I’m digressing, I know. It’s on purpose, I promise: a peripatetic essay feels less fixed and definitive. On top of that, a few hundred words in, and the 2500 word goal seems much closer. Still I’m afraid I haven’t given much. Have I? Back to the facts. Despite my eternal questioning, and probably because I was told ‘you’d be brilliant at it’ when approached to write these notes, I had no hesitation and enthusiastically accepted, right away. After all, I have fashioned my professional approach, liberally adapting from René Descartes famous adage dubito ergo sum. I have a problem with smoke and mirrors and pre-packaged adulation; I’m allergic to set in stone opinions. As a critic, in fact, I tend to question everything, fame in particular, because fame makes onlookers prone to blind acceptance. I used to look suspiciously at popular people in high school. Ever since, I have practiced qualms on success scrupulously. Sometimes it’s a bit annoying. Sometimes I come across as immensely annoying – for designers more than for readers, probably. I am very annoying to myself, too. Still, I’m convinced that without doubt there won’t be any evolution or progress, as the only way forward is to question the status quo. Isn’t it?

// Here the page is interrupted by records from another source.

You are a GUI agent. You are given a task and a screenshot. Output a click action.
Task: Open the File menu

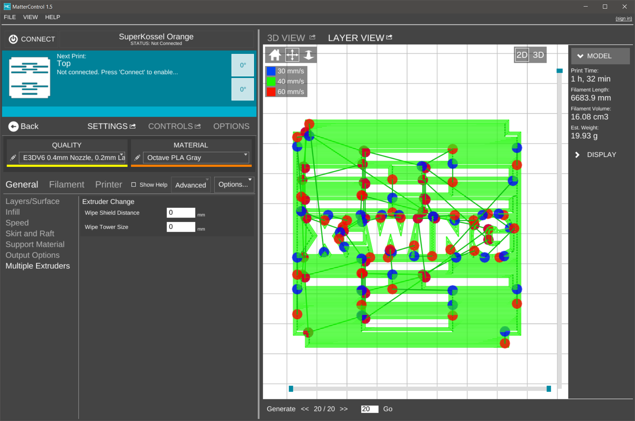(x=10, y=17)
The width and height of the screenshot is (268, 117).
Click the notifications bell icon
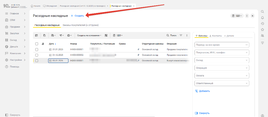(262, 18)
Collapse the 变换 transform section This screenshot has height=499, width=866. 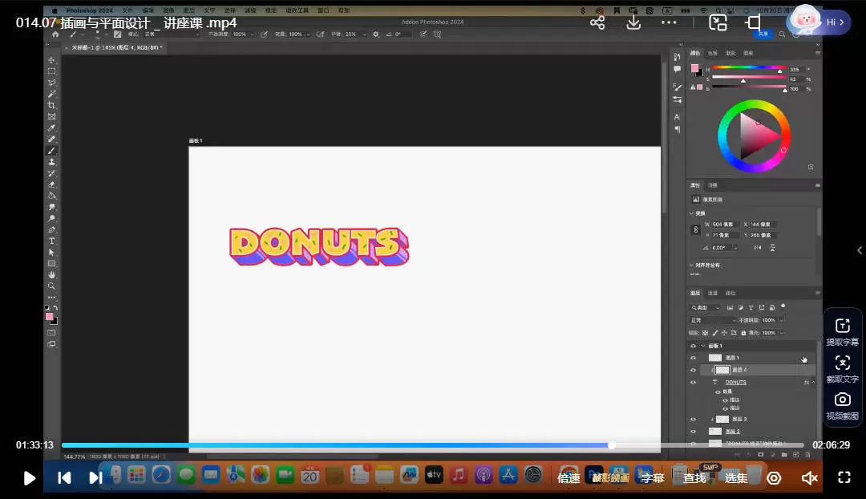[x=692, y=213]
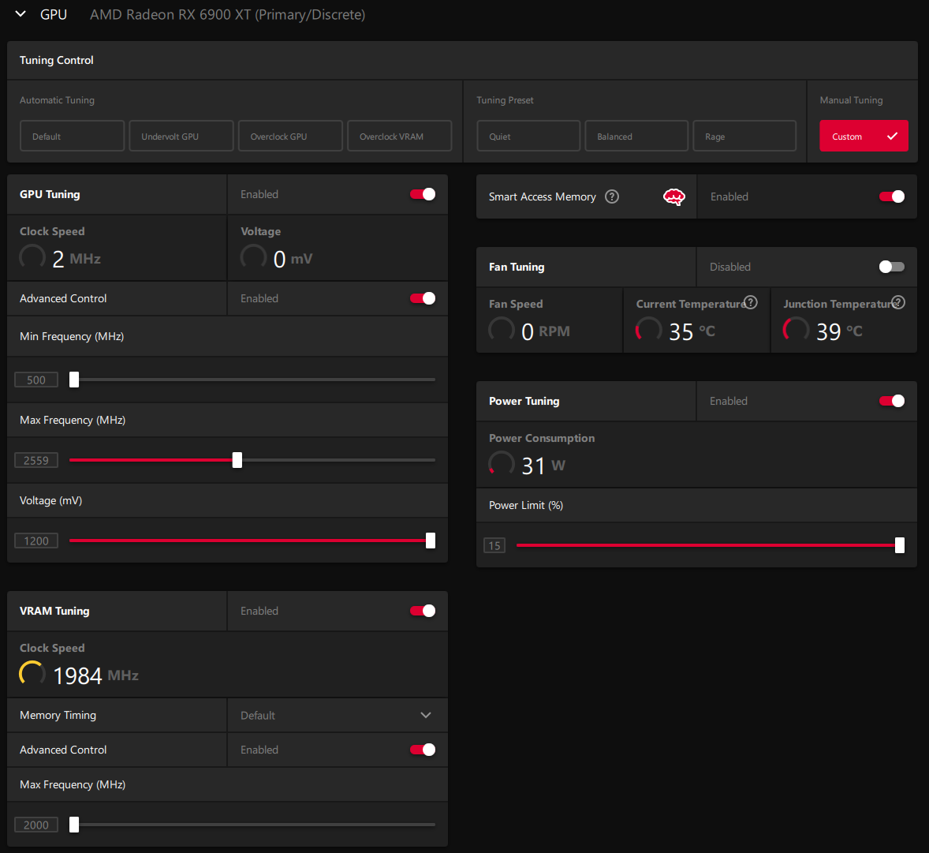The width and height of the screenshot is (929, 853).
Task: Select Custom manual tuning
Action: (x=864, y=136)
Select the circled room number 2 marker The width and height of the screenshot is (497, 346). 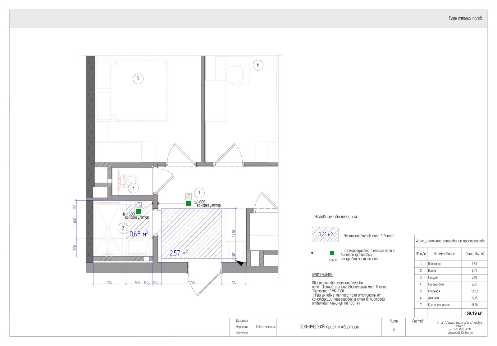(x=123, y=228)
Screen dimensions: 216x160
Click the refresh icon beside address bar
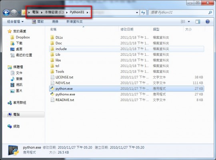(x=143, y=12)
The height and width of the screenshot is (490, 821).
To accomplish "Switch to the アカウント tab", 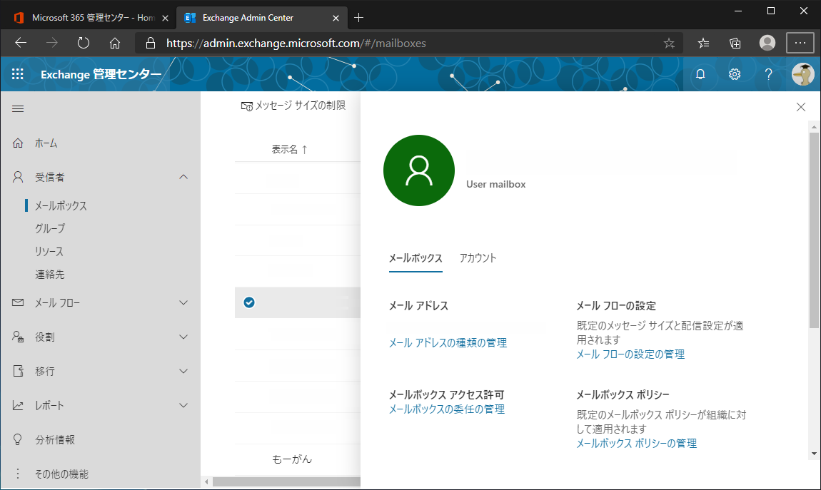I will (478, 258).
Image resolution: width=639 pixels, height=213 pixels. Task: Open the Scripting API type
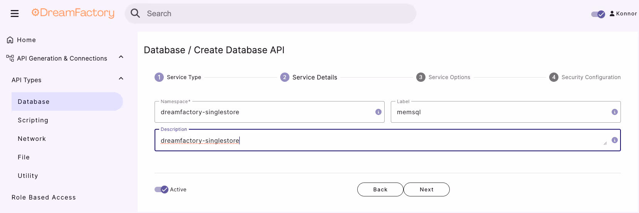pos(33,120)
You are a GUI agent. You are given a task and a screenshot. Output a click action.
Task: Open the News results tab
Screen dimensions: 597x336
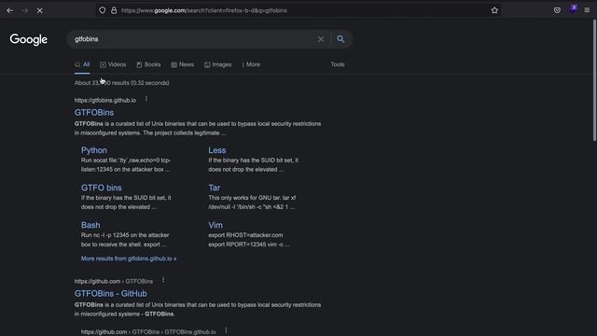183,64
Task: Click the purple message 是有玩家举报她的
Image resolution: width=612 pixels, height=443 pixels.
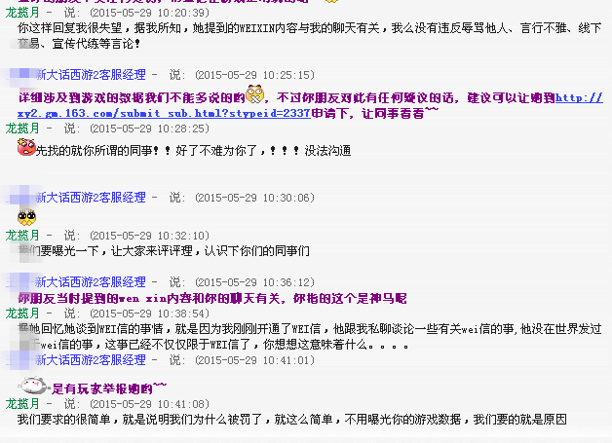Action: click(x=109, y=388)
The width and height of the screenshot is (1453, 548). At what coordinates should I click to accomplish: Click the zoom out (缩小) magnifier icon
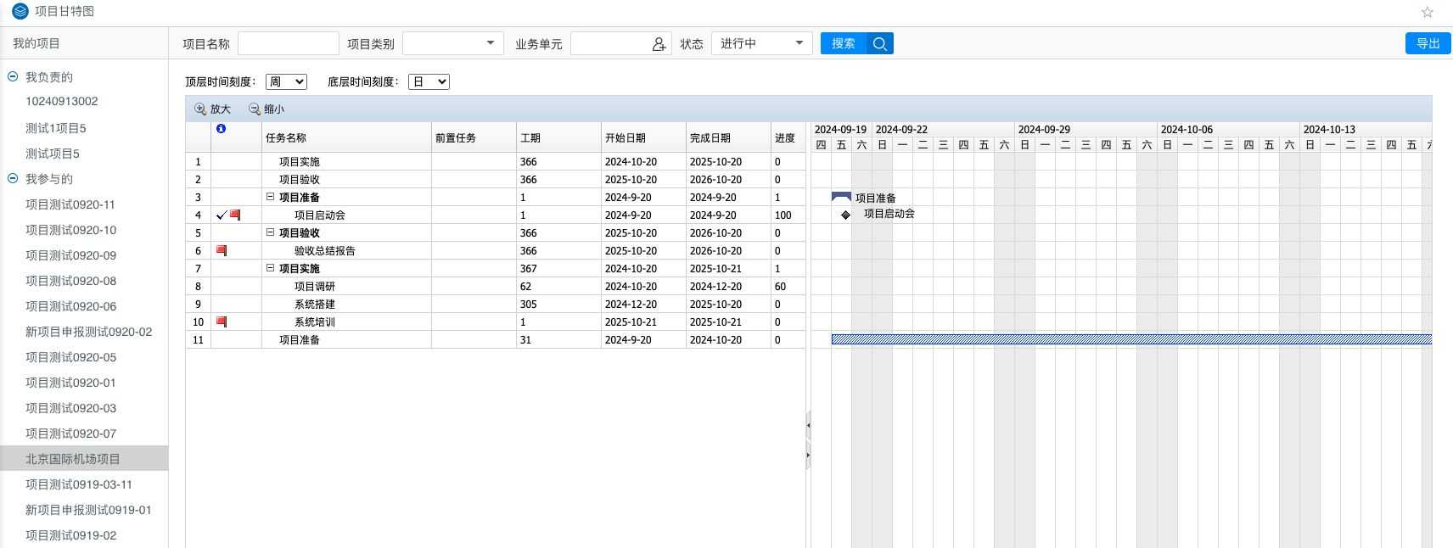254,109
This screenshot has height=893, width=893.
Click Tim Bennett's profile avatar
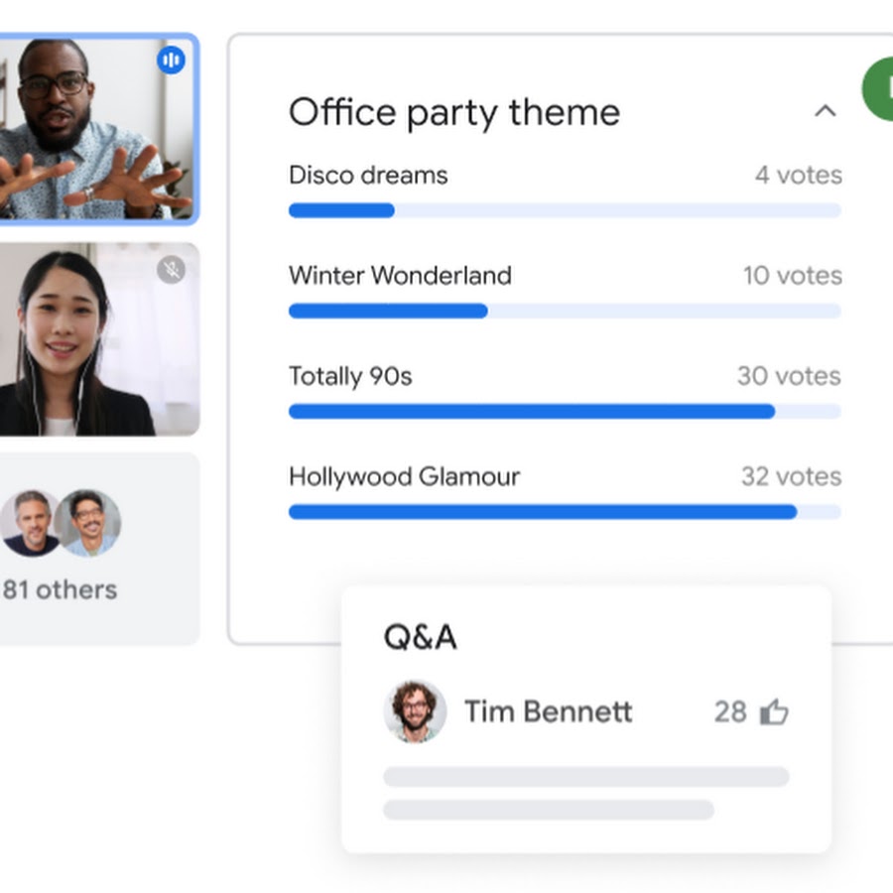click(x=415, y=711)
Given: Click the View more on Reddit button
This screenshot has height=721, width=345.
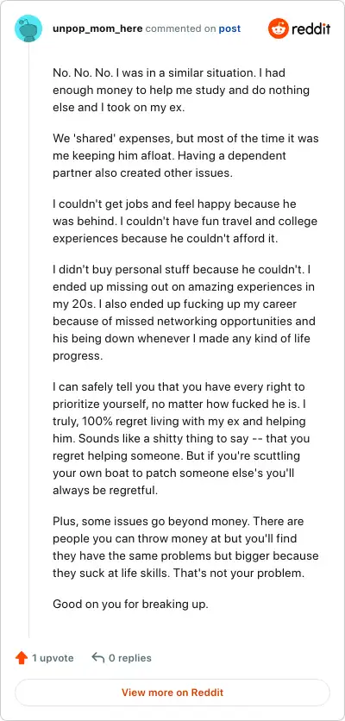Looking at the screenshot, I should click(173, 693).
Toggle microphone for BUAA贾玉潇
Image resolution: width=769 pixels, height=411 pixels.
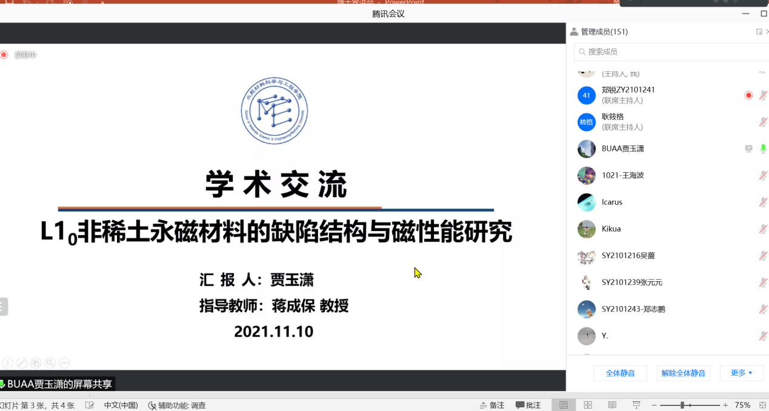(x=763, y=149)
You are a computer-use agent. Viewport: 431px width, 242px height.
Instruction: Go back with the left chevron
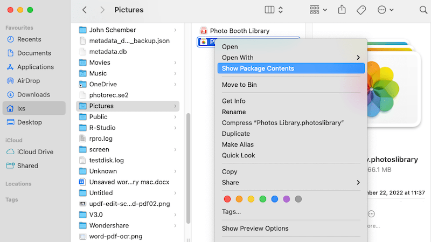point(85,10)
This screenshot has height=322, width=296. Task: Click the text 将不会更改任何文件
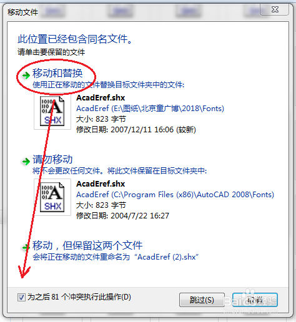click(67, 171)

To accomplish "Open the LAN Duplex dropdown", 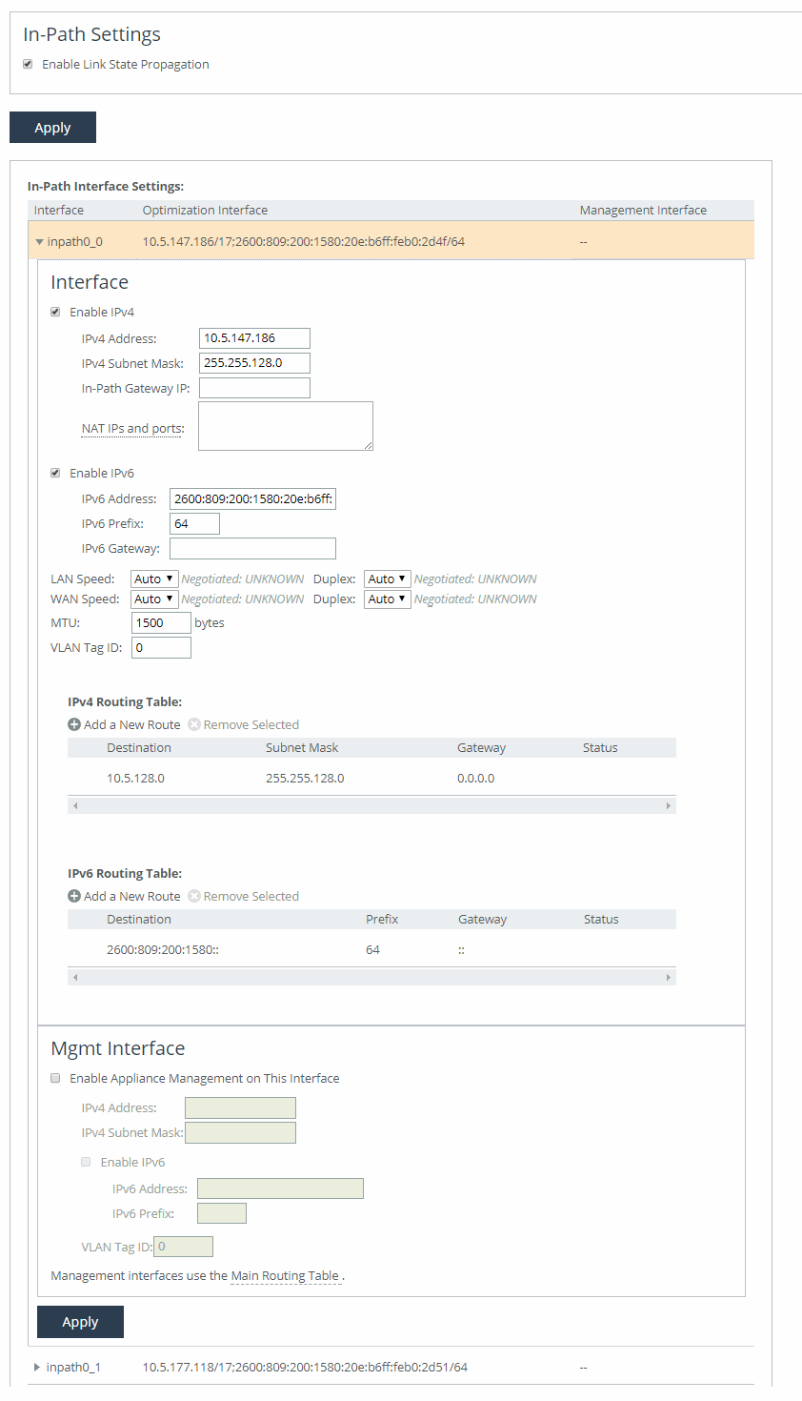I will [x=387, y=579].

One minute after accepting, I started questioning what I’d done. I asked myself: how can I write about doubt keeping a suitably sceptical tone? If doubt is the opposite of dogma, isn’t a written essay on it, however uncomfortably personal, at risk of appearing dogmatic? Non fa una piega we say in Italian – it makes perfect sense. So here I am now, after doubting my doubts, finally having started, 800 and some words after the first line; sometimes you just have to get going, or risk getting stuck in Zeno’s paradox: an arrow thrown does not move because it occupies a fixed space at any given moment in time. Oh well.

Marble-like certitude rules the fashion system, a hierarchical pyramid with one single tyrant – a small court, let’s concede – sitting at the top at any given time. There is no way to fix this structure, I believe, despite all the utopias and dystopias. Even the fiercely anti-elitist movement that is taking shape right now aspires, to my eyes at least, at creating just another tyranny, unremittingly based on morals: one in which the watchdogs and the whistleblowers are the non-self-questioning holders of truth, judging and condemning others. The mere idea frightens me: fashion is immoral, that’s for sure. As industry, of course, it can and should be responsible, but making everything revolve around morals makes me cringe. Fashion needs unbalance – of wealth, status, taste, concepts – in order to attract and propel its transitory truths and convince the elites, and after that the masses.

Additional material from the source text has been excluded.